A total of 438 patients underwent randomization; data could be analyzed for 421, according to Mallick et al. Ablation success rates were 85 percent in the group receiving low-dose radioiodine vs. 88.9 percent in the group receiving the high dose and 87.1 percent in the thyrotropin alfa group vs. 86.7 percent in the group undergoing thyroid hormone withdrawal. Similar results were found for low-dose radioiodine plus thyrotropin alfa (84.3 percent) vs. high-dose radioiodine plus thyroid hormone withdrawal (87.6 percent) or high-dose radioiodine plus thyrotropin alfa (90.2 percent). 

In this U.K. study, they also found that more patients in the high-dose group than in the low-dose group were hospitalized for at least three days (36.3 vs. 13 percent). The proportions of patients with adverse events were 21 percent in the low-dose group vs. 33 percent in the high-dose group and 23 percent in the thyrotropin alfa group vs. 30 percent in the group undergoing thyroid hormone withdrawal.
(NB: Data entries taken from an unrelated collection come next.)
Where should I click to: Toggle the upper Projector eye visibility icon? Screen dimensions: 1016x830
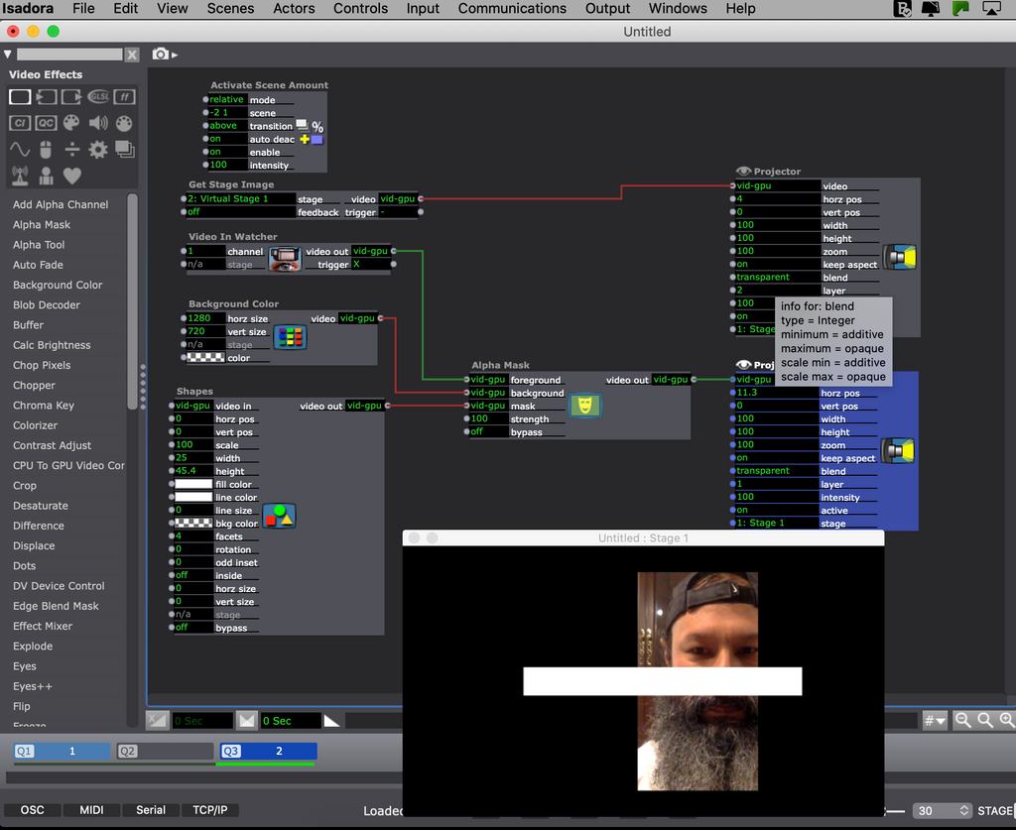743,172
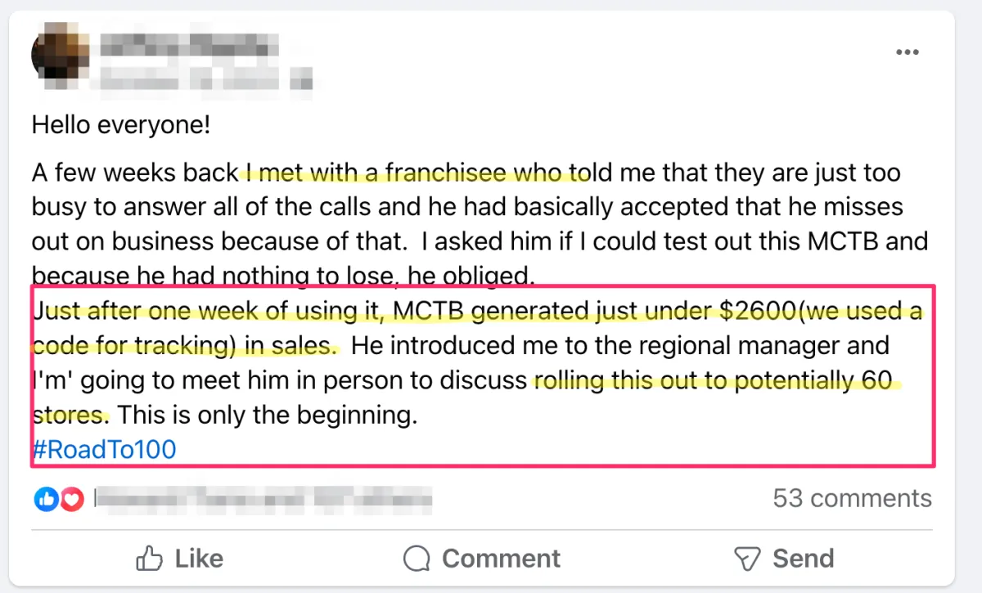Select the Like label text
Screen dimensions: 982x593
[x=199, y=559]
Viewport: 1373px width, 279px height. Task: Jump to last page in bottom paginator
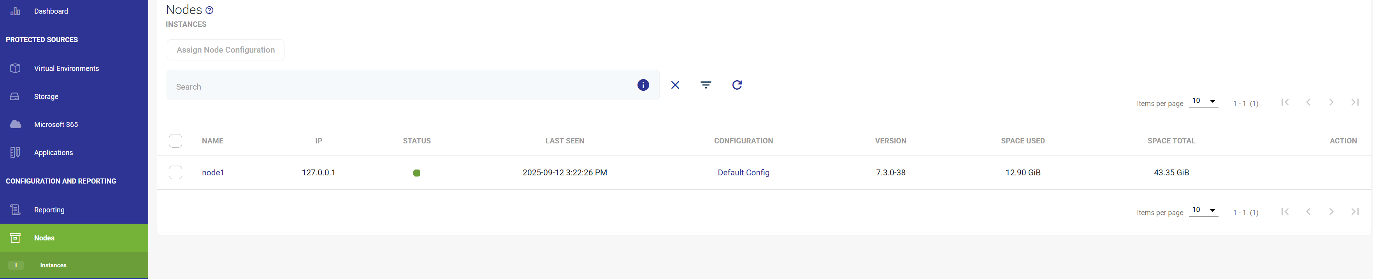click(1354, 212)
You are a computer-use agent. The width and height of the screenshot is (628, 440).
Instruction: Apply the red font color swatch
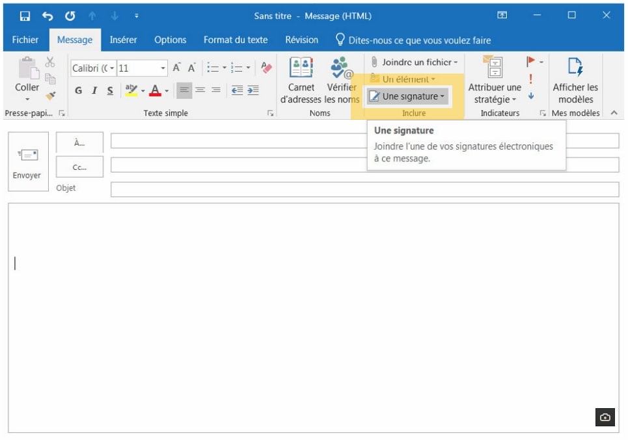tap(156, 90)
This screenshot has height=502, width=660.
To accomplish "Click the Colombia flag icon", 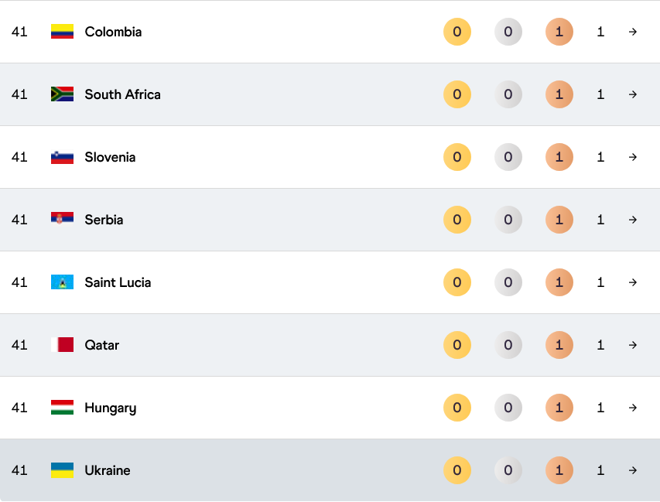I will tap(62, 32).
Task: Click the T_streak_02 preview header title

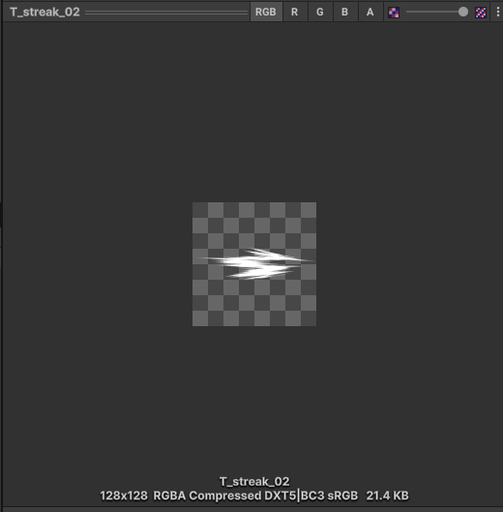Action: [44, 12]
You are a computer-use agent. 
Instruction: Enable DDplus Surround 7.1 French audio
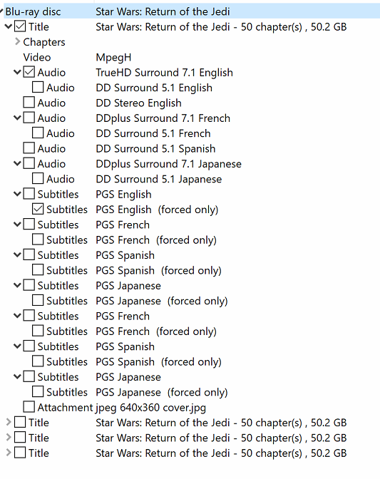click(x=29, y=118)
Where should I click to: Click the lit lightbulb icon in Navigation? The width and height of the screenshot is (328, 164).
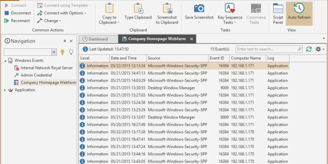(63, 52)
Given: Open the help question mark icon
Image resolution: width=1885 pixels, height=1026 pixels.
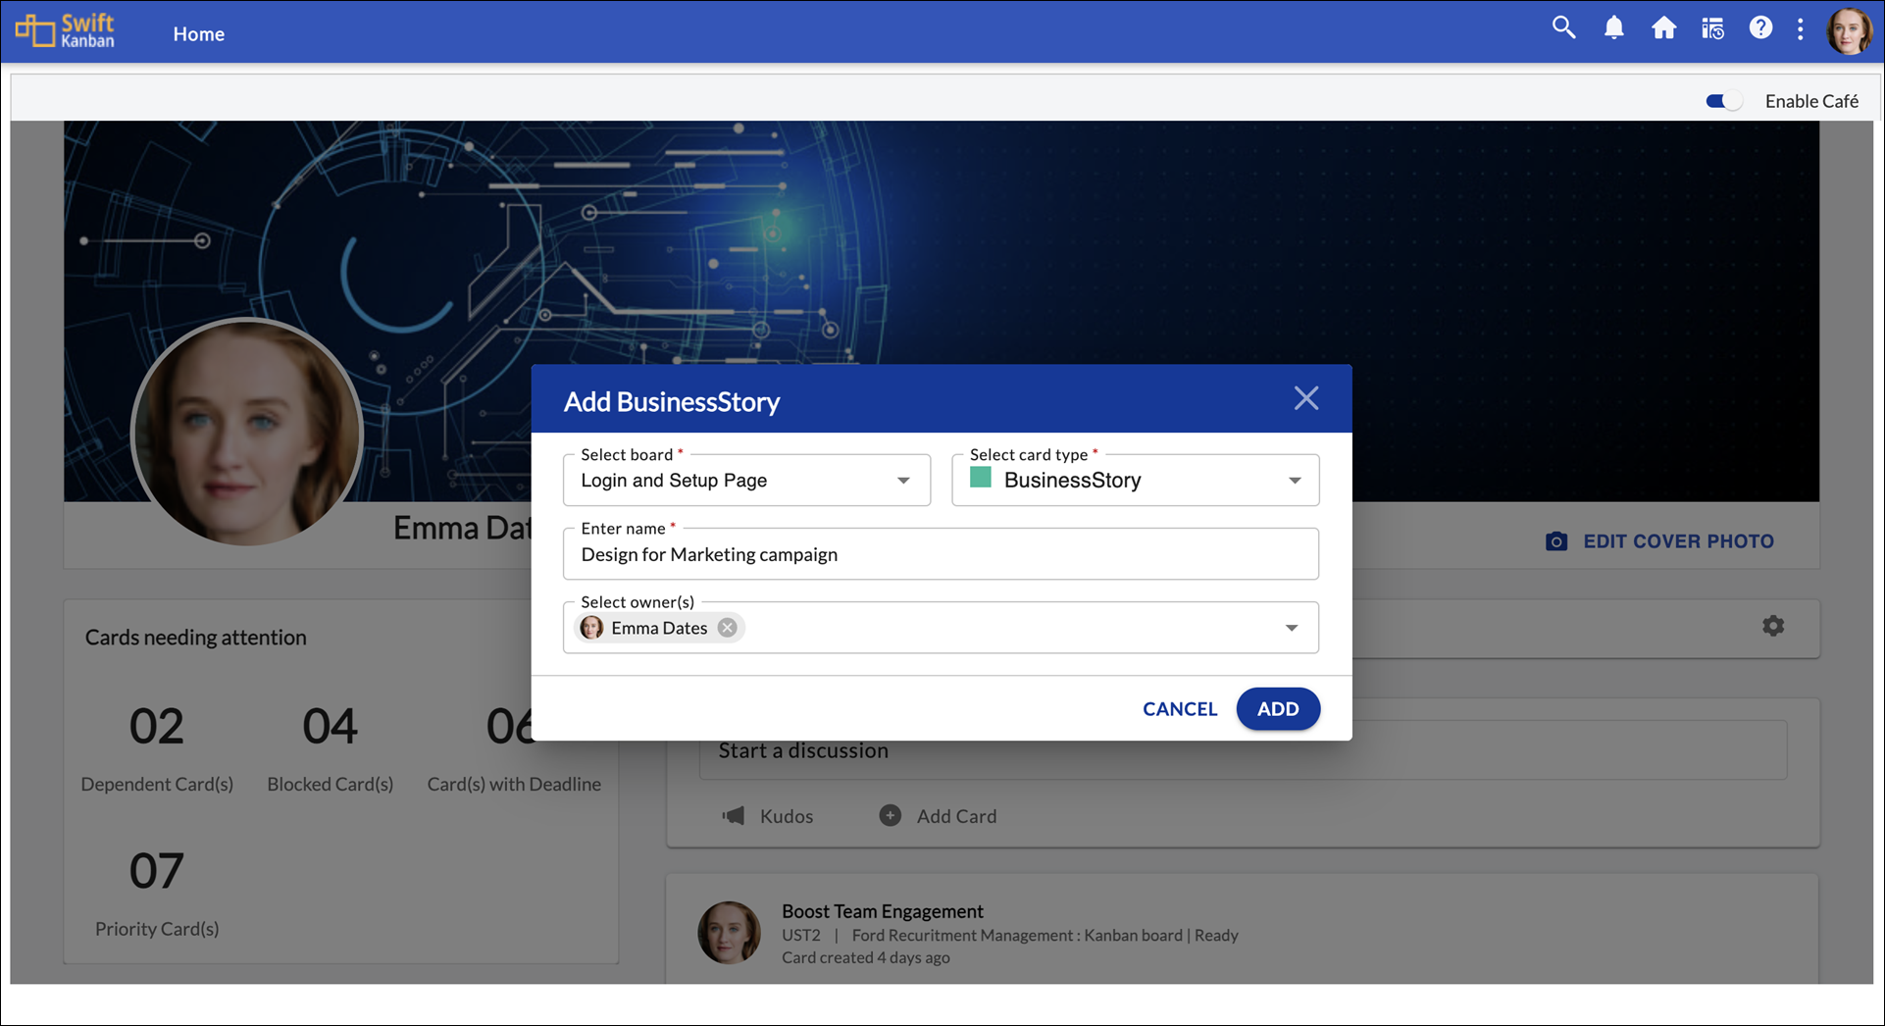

In the editorial, Alexander and Larsen wrote, “These results should change standard practice, although they also raise the question of whether any radioiodine therapy is required for low-risk patients, since 21 to 59 percent of the patients in these two studies had already met the goal of a low thyroglobulin level after thyroidectomy alone. The use of radioiodine to achieve effective ablation in the remainder of patients must be weighed against increasing the risk of second primary cancers through exposure to radiation and the expense and logistics of radioiodine administration.” 

The study by Schlumberger and colleagues was funded by the French National Cancer Institute and the French Ministry of Health, while Mallik et al’s study was funded by Cancer Research U.K.